Stored data
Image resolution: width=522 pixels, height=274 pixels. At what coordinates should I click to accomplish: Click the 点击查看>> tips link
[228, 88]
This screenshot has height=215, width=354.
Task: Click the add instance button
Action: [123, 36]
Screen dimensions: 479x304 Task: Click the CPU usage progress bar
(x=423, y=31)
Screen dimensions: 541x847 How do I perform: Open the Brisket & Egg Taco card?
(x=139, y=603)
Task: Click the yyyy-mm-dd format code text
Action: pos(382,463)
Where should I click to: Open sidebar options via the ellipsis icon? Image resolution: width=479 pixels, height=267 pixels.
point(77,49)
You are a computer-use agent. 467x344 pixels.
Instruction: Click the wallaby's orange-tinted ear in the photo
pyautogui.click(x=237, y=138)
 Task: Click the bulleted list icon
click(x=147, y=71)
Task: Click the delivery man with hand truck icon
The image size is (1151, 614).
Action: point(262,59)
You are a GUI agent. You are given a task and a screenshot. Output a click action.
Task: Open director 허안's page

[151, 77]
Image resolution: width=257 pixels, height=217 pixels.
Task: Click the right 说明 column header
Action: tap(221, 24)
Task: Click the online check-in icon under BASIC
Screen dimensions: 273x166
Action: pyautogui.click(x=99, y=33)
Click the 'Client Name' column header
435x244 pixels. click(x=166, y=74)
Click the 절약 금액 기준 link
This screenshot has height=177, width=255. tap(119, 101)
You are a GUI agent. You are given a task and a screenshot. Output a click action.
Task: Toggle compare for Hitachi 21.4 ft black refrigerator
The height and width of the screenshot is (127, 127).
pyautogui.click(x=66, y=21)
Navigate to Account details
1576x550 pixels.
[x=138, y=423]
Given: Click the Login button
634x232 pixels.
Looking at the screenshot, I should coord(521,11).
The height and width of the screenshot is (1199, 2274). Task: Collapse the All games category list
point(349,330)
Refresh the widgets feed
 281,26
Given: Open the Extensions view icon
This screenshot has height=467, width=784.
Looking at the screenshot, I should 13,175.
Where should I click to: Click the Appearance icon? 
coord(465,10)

WHAT IS REQUIRED: Beginning with the line that has "The height and width of the screenshot is (127, 127).", set down each line through the last one above, exactly, and nothing else.

TASK ANSWER:
The height and width of the screenshot is (127, 127).
pyautogui.click(x=66, y=21)
Navigate to Account details
1576x550 pixels.
[x=138, y=423]
Given: Click the Login button
634x232 pixels.
Looking at the screenshot, I should coord(521,11).
The height and width of the screenshot is (1199, 2274). Task: Collapse the All games category list
point(349,330)
Refresh the widgets feed
 281,26
Given: Open the Extensions view icon
This screenshot has height=467, width=784.
Looking at the screenshot, I should 13,175.
Where should I click to: Click the Appearance icon? 
coord(465,10)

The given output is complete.